Sen. Cooney has made his goal in the Senate to give voice to the cultivators and retailers that are struggling as a result of New York’s strict laws surrounding legal cannabis. Working with other state lawmakers, he hopes that current opportunities for business owners will continue to expand.

“Recently, I convened the state’s first legislative hearing on cannabis since the passage of the MRTA,” Sen. Cooney said. “We heard loud and clear from cultivators (farmers) about the challenges of growing products without processors to buy or retail dispensaries to sell. After hearing dozens of testimonies, we are examining potential legislation to make early adopters whole”.

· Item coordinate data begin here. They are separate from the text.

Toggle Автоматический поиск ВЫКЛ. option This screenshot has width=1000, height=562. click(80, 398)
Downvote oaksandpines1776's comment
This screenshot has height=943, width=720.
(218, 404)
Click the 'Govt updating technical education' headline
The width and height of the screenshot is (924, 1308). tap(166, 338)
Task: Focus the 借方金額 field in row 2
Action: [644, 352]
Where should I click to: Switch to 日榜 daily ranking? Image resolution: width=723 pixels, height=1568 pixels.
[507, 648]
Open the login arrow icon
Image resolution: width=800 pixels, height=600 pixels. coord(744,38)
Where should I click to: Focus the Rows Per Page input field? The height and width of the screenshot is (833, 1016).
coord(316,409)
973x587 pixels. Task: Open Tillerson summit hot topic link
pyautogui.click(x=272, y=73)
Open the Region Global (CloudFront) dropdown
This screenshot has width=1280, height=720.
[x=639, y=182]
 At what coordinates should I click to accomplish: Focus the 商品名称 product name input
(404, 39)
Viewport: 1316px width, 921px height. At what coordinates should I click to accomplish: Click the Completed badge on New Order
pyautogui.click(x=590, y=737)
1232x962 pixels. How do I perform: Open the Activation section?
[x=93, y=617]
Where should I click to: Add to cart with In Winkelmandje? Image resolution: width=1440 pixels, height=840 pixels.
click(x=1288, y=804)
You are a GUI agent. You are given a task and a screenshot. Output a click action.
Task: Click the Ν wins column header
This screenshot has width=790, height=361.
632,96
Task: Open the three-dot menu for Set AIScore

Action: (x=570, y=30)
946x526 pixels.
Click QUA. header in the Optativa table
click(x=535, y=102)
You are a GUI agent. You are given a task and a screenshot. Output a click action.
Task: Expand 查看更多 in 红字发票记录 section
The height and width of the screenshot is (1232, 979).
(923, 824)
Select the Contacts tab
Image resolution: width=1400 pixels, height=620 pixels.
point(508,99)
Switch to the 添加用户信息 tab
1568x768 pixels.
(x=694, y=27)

At the same time, a challenge for New York lawmakers is going to be ensuring that current control methods to maintain safe marijuana production remain effective. Sen. Cooney says that there are many parts to this process.

“I hope to see streamlined enforcement that does not erase progress made while also shutting down illicit stores that undercut our legal dispensaries. There is also a need for enhanced quality control and product safety testing,” Sen. Cooney said. “I am optimistic that the state legislature will increase its legislative oversight and work to more fully realize an equitable cannabis marketplace in New York State”.

In this joint effort between lawmakers and cannabis business owners, there is a common end goal to make marijuana a staple contributor to local economies across New York State.

This is the third part of an ongoing investigative series into marijuana legislation in New York State.